Seguimos de mão dada pela rua quando passamos pelo Zé Manel Porco. A Luísa continua como se nada se passasse mas ele interpela-nos, pondo-se à nossa frente na rua estreita.
- Olá Luísa, tudo bem?
- Sim e tu?
- Também. Olha, queres ir beber um copo um dia destes? - pergunta-lhe enquanto me fita com ar de gozo, a ver a minha reacção. Mantenho-me calado.
- Não.
- Não? Porquê?
- Porque não quero sair contigo.
- E quem é este? O teu novo namorado?
- Sim.
- Como te chamas, miúdo?
Ainda sem falar, olho-o desafiadoramente, sem receio. O Ze Manel é um rapaz de 22 anos, com cerca de um metro e noventa e que pesa uns cem quilos se não mais. Como sempre, anda trajado e com a guitarra ao ombro. O cabelo louro cor de palha e os olhos azuis, mais as faces rosadas dão-lhe um ar de criança, mas este tipo é mau como as cobras.
- Não me ouves a falar contigo?
- Não quero conversas contigo. - digo-lhe.
- Olha olha, o puto tem genica.
- Zé Manel, põe-te a andar. Não tenho mais nada para te dizer. - diz-lhe a Luísa
- Olha lá pá, tás a falar com quem nesses termos?
- Não a ouviste? Não temos conversa para ti. Deixa-nos passar. - digo, colocando-me entre os dois para evitar mais chatices
- Tu tá mas é calado que ninguém falou contigo.
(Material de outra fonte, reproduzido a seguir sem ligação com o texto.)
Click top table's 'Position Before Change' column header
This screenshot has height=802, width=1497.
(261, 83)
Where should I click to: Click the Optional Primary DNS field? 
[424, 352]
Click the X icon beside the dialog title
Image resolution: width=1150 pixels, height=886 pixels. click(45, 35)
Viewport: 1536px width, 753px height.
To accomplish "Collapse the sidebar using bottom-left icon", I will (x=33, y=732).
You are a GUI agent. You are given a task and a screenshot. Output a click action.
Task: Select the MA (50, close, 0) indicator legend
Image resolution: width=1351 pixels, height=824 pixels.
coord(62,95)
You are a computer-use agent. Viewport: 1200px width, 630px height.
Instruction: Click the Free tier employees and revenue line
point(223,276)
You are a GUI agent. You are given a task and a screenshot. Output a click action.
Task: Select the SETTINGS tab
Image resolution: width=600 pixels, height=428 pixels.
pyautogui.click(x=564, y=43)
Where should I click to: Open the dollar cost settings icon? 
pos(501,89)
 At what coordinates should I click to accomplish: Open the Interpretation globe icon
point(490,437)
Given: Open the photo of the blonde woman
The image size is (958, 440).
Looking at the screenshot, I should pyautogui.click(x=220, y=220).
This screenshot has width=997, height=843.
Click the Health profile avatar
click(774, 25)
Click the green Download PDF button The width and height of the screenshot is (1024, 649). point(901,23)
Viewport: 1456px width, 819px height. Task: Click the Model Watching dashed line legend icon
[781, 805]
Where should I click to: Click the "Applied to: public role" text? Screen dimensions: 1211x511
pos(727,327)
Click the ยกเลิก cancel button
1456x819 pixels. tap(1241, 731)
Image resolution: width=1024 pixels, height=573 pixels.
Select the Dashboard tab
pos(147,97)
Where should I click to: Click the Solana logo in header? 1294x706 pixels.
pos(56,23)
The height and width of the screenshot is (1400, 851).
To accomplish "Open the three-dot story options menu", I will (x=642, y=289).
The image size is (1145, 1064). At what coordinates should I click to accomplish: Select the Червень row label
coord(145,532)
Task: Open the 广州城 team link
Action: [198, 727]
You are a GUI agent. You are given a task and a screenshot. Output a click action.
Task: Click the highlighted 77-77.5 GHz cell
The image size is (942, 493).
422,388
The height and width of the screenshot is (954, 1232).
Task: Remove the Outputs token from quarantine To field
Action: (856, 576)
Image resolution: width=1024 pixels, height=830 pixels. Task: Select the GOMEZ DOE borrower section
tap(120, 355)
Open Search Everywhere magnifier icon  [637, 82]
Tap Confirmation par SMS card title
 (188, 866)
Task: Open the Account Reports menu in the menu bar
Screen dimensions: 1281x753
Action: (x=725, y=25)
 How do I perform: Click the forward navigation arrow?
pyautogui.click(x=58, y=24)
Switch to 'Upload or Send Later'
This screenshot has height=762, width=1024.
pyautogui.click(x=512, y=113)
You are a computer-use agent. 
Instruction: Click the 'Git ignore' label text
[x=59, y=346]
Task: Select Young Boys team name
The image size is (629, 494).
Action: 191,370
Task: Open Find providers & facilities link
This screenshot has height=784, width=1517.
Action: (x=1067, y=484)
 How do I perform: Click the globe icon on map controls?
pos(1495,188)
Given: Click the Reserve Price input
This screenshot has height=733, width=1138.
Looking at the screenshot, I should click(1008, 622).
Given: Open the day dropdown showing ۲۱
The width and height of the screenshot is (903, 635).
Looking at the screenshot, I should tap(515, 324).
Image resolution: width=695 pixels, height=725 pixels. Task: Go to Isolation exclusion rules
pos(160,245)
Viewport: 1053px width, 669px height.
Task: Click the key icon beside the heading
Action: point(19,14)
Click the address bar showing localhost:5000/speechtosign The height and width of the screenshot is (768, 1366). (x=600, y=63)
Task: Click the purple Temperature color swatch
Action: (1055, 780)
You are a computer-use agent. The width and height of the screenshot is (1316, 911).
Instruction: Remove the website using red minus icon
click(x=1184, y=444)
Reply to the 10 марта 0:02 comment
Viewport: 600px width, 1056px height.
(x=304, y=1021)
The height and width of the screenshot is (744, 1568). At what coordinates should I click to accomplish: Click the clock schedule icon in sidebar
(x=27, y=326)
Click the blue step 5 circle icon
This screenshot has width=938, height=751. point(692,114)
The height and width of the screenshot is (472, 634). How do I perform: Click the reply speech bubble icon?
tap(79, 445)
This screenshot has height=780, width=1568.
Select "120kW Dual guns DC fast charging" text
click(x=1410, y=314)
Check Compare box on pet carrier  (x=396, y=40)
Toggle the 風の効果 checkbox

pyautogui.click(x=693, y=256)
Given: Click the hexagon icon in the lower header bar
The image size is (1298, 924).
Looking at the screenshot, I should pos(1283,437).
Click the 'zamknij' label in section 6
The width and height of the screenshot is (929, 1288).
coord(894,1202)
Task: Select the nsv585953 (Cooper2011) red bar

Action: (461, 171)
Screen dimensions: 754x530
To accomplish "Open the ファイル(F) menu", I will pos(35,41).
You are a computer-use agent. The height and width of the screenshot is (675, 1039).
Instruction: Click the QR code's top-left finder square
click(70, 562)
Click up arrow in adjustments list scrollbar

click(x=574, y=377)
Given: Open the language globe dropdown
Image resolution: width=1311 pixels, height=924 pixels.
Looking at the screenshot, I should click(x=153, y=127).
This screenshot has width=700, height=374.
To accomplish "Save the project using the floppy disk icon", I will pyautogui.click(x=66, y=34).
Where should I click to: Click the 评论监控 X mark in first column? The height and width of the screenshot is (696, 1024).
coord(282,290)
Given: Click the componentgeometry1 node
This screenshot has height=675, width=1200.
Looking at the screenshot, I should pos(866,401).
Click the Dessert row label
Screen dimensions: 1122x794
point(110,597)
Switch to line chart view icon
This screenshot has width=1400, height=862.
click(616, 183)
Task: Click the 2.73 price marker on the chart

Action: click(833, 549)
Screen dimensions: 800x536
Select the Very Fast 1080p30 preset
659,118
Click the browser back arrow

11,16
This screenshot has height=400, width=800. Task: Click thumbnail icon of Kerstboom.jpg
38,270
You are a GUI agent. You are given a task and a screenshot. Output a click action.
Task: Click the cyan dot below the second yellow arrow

- Zé, deixa-nos passar se faz favor! Não sejas estúpido. - a Luísa está em brasa com a situação, nas minhas costas.
- Tás a chamar estúpido a quem, pá! Já me tou a passar. Tás aqui tás a...
- Tou a quê? Vais-me bater? No meio da rua? E ao meu namorado também? Mas tu és idiota ou fazes-te?
O Zé Manel pondera as suas opções de resposta neste momento. Por detrás dos seus olhos quase se vêm os neurónios a funcionar a todo o vapor, mas a Luísa fala antes de ele sequer conseguir responder.
- Vê lá se não te esqueces da nossa conversa. Além dos teus pais, os teus amiguinhos da tuna e o Conselho Directivo também podem receber emails.
O Zé Manel muda de cor e diz para irmos andando, estupidamente. Afasta-se e deixa-nos passar, ficando a ver-nos até contornarmos a esquina seguinte. Quando temos a certeza de que não nos segue, a Luísa pede-me desculpa pela situação. Eu nem digo nada. Ela não tem culpa. Só teve dedo podre, quando namorou com ele. Mas não digo isto em voz alta. O dia está a correr bem, não vamos estragar. Seguimos em silêncio até à casa dela. Ela mete a chave à porta e entramos.